Il n’y aurait plus d’argent ? Mais sur le service de la dette les « Gilets jaunes » sont visiblement dubitatifs sur sa légitimité, au moins partielle[16], et estiment que son remboursement intégral doit être remis en cause, lorsque le capital a été remboursé et que l’on ne rembourse que des intérêts. « Fin de la politique d’austérité. On cesse de rembourser les intérêts de la dette qui sont déclarés illégitimes et on commence à rembourser la dette sans prendre l’argent des pauvres et des moins pauvres, mais en allant chercher les 80 milliards de fraude fiscale. » Pas question non plus de continuer à brader les « bijoux de famille » de l’État pour tenter de limiter le creusement du déficit : il s’agit du patrimoine commun de la nation, d’équipements payés largement ou totalement par l’impôt, et donc : « Interdiction de vendre les biens appartenant à la France (barrage, aéroport…) ».
Quant aux changements institutionnels enfin, on ne s’étonnera pas de voir les « Gilets jaunes » réclamer la création d’un véritable référendum d’initiative populaire en lieu et place de l’actuel référendum d’initiative partagée mis en place sous le mandat de Nicolas Sarkozy en 2008. « Le référendum populaire doit entrer dans la Constitution. Création d’un site lisible et efficace, encadré par un organisme indépendant de contrôle où les gens pourront faire une proposition de loi. Si cette proposition de loi obtient 700.000 signatures alors cette proposition de loi devra être discutée, complétée, amendée par l’Assemblée nationale qui aura l’obligation, (un an jour pour jour après l’obtention des 700.000 signatures) de la soumettre au vote de l’intégralité des Français. » On remarquera sur ce point cette concession importante – et très étonnante au vu des autres revendications, au point que l’on puisse penser à une erreur de rédaction – faite à la souveraineté parlementaire : ce serait selon cette réclamation le projet amendé par l’Assemblée nationale, et pas le texte initial des citoyens, qui serait soumis à référendum.

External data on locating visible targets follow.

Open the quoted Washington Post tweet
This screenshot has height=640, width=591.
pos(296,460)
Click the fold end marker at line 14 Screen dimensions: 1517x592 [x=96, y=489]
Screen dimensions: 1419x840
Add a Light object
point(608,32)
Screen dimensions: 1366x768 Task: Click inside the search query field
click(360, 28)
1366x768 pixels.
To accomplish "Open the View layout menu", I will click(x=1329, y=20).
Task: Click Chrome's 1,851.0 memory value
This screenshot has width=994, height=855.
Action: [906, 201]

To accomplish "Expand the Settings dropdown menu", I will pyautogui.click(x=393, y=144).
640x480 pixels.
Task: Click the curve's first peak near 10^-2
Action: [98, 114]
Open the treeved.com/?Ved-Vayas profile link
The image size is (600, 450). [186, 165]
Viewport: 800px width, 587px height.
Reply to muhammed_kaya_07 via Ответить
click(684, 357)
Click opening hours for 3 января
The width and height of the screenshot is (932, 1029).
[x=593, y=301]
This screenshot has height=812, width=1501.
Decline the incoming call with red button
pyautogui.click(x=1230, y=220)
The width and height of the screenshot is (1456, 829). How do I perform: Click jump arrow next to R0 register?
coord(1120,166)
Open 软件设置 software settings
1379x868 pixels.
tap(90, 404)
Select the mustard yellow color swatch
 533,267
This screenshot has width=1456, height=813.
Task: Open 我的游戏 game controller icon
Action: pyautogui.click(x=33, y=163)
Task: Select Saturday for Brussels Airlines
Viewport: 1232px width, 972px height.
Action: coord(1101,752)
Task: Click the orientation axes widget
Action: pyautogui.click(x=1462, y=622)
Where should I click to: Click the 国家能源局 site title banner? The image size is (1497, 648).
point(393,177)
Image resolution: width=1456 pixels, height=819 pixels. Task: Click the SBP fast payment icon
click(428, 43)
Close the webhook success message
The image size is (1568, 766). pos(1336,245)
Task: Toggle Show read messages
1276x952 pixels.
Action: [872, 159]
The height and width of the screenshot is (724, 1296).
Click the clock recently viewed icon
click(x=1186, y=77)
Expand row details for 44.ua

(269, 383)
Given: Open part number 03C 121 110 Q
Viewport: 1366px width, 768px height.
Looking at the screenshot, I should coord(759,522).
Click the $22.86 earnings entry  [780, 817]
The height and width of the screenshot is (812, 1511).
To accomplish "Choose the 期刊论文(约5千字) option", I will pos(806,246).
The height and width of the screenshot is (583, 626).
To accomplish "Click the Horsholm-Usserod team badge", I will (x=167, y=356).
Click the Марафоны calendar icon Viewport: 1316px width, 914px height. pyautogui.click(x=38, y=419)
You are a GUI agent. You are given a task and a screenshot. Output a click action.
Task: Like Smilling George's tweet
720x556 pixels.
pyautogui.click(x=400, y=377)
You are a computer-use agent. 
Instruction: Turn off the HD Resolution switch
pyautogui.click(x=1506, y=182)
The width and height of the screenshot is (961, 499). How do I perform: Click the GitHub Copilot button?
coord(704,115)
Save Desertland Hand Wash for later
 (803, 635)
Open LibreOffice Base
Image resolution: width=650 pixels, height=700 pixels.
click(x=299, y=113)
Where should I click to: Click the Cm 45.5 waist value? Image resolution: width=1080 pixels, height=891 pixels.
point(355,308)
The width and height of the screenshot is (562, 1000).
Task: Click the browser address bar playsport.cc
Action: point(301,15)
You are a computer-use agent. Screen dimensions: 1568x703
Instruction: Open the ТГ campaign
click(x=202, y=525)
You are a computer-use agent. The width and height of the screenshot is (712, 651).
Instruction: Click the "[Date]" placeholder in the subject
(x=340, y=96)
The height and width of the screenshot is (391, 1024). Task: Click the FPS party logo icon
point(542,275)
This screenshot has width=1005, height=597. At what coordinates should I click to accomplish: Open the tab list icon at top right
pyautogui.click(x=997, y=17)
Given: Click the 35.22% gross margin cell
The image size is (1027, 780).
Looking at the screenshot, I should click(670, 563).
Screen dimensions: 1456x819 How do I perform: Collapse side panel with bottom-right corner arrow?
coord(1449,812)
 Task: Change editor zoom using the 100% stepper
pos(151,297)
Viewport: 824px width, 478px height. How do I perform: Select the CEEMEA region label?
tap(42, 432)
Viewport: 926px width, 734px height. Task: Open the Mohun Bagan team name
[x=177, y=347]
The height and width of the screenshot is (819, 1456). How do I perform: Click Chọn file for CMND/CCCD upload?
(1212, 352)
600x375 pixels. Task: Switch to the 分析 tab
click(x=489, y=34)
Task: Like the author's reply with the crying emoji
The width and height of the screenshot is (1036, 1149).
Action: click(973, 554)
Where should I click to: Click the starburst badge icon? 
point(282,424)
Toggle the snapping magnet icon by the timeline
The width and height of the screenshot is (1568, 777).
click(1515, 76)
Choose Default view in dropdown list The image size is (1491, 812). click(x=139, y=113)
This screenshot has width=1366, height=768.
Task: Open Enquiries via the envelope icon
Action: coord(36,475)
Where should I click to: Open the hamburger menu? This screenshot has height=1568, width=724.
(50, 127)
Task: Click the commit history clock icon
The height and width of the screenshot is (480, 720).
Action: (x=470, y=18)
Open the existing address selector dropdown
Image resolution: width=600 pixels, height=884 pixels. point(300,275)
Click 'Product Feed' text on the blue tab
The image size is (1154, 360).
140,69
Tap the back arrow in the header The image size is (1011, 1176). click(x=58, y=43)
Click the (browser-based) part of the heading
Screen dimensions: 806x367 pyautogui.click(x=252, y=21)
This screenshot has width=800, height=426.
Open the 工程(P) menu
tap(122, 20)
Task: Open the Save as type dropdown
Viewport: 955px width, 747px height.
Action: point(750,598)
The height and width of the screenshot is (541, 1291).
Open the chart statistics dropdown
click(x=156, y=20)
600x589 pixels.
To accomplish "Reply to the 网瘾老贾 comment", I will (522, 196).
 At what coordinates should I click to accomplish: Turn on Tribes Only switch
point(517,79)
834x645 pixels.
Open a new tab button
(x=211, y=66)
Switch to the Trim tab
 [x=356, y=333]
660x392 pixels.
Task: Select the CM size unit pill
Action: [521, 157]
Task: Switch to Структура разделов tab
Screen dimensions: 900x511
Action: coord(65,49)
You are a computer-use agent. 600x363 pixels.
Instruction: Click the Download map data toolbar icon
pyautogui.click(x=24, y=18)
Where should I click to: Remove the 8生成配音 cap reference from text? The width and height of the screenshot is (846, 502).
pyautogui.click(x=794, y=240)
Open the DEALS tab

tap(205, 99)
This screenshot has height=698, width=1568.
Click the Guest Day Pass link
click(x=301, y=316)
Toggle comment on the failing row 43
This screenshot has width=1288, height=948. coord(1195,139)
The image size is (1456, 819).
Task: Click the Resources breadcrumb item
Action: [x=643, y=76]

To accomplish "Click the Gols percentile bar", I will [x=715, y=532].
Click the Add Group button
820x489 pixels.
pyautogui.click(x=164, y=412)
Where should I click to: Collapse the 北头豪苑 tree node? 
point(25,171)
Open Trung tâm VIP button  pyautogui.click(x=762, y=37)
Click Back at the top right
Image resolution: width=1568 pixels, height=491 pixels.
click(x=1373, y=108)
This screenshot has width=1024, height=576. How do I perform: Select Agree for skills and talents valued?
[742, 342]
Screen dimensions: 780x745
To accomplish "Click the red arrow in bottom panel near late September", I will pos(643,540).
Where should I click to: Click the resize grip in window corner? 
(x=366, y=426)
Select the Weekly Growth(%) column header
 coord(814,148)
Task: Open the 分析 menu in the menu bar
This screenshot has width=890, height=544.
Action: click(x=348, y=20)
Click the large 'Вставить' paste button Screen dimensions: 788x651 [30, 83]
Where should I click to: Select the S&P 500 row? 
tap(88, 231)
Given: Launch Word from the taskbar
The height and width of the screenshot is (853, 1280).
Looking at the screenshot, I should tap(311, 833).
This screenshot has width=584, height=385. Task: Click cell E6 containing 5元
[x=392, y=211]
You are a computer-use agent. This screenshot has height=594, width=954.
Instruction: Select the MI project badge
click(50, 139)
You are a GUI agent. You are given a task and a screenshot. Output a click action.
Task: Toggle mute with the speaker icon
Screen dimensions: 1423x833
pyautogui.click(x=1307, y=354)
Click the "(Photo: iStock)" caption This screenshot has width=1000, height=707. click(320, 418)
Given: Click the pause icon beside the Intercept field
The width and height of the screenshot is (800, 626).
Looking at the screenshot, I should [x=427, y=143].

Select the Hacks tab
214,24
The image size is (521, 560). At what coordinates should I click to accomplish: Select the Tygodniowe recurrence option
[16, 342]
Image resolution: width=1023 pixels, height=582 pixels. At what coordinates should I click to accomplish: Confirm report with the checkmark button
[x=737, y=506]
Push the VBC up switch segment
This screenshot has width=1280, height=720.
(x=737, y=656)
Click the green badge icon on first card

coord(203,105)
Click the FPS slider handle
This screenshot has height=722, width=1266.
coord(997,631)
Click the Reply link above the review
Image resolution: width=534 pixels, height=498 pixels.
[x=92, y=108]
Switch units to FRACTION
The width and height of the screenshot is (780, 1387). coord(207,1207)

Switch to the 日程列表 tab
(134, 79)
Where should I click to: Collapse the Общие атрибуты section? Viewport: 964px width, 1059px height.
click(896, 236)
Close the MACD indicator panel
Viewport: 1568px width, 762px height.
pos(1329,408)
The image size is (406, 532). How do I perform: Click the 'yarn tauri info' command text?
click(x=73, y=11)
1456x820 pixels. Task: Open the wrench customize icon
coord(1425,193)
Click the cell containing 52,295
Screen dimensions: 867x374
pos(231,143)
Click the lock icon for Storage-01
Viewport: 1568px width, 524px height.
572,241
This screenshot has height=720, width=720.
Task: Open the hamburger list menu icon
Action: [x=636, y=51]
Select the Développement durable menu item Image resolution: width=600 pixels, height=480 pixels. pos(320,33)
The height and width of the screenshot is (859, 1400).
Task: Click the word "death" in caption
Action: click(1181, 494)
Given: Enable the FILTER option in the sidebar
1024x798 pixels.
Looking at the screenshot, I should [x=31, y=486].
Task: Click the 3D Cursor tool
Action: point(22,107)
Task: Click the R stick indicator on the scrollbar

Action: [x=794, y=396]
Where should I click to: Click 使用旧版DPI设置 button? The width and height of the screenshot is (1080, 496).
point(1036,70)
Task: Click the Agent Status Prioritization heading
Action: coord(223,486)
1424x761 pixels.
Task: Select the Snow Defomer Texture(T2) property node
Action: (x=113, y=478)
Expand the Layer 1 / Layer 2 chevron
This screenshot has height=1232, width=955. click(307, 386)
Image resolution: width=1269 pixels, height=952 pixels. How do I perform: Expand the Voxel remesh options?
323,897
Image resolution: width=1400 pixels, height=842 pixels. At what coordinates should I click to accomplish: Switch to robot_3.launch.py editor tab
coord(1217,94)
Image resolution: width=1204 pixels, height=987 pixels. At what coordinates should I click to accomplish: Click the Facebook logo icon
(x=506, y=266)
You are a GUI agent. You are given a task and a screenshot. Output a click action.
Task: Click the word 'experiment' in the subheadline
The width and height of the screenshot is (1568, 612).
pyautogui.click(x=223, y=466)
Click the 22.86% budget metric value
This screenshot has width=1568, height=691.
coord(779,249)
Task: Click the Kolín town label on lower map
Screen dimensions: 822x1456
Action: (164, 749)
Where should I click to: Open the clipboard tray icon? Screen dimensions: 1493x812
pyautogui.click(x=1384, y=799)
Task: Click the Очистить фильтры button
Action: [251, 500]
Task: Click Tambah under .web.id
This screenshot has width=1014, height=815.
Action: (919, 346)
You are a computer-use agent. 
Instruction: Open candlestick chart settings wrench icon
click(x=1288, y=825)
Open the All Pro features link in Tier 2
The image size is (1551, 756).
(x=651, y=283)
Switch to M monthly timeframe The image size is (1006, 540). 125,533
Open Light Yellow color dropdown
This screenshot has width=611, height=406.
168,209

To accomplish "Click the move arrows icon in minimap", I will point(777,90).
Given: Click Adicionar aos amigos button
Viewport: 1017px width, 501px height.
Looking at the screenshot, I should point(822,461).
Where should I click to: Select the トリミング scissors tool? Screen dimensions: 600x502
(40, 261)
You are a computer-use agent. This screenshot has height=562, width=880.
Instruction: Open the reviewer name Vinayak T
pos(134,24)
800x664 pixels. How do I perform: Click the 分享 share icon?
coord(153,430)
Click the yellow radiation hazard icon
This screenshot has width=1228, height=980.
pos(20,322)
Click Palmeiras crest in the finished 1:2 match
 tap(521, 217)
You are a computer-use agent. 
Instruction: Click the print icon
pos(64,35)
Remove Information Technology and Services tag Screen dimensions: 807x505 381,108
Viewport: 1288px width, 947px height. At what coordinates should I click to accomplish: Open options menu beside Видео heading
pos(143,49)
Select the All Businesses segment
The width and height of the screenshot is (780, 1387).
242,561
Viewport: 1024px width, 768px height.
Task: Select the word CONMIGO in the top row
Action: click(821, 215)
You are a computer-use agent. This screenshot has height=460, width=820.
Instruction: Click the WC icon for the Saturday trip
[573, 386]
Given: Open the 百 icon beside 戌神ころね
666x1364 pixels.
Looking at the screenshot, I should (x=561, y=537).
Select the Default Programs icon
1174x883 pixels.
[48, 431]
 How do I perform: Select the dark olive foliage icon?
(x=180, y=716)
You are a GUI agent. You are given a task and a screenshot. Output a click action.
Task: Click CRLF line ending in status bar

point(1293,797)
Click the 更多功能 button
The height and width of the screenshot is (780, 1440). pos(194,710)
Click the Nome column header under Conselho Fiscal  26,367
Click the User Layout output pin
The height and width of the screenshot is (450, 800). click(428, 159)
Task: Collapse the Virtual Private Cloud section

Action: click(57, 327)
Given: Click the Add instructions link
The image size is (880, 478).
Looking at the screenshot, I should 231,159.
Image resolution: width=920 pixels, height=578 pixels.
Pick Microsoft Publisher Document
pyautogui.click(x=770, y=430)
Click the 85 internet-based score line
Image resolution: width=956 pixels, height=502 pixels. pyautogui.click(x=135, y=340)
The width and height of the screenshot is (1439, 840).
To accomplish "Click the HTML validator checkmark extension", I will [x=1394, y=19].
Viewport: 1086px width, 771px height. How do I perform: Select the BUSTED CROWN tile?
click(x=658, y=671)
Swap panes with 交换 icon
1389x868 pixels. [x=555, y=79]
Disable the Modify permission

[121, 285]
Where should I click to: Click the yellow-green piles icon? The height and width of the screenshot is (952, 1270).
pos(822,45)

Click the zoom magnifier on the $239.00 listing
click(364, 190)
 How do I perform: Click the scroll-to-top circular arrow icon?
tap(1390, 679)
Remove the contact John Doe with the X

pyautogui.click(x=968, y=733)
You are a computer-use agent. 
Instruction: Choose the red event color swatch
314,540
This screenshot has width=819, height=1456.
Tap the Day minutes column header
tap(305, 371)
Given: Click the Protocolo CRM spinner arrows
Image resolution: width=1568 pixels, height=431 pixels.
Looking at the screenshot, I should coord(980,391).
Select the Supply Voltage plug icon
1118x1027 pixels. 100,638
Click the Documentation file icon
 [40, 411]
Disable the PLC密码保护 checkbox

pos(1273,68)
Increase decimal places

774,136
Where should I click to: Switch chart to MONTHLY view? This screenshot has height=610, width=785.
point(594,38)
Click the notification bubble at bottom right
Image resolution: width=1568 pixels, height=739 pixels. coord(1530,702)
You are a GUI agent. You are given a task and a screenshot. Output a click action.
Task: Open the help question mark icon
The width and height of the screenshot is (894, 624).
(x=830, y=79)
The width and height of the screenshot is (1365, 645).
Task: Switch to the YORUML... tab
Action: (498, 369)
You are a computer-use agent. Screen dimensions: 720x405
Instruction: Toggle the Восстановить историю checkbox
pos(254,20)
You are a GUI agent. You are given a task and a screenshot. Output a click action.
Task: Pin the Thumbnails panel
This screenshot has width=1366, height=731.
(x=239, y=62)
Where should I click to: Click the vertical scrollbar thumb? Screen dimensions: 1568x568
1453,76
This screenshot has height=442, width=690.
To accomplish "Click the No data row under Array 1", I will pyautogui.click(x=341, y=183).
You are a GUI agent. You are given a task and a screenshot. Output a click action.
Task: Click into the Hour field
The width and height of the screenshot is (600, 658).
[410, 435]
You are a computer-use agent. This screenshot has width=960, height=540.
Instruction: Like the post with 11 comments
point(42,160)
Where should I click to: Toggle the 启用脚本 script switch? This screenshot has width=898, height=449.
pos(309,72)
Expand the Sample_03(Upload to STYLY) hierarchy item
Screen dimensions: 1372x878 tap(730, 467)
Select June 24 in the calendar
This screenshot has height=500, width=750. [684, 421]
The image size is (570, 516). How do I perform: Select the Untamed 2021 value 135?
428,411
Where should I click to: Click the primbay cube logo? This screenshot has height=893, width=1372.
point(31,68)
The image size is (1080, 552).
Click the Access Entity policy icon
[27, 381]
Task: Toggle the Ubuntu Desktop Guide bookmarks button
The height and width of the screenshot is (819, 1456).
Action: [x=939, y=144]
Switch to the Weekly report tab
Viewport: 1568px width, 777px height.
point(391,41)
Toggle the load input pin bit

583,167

Un autre point intéressant en matière institutionnelle est la demande de retour au septennat pour la présidence de la République, présentée ici encore de manière peu cohérente. « Retour à un mandat de 7 ans pour le président de la République » – écrivent en effet les GJ, qui ajoutent : « L’élection des députés deux ans après l’élection du président de la République permettait d’envoyer un signal positif ou négatif au président de la République concernant sa politique. Cela participait donc à faire entendre la voix du peuple. » C’est oublier que si les mandats des députés ne changent pas et en sont que de cinq années, cette différence de deux années entre les deux élections, présidentielle et parlementaire, ne saurait durer. Mathématiquement en effet il y aurait ensuite conjonction des deux élections !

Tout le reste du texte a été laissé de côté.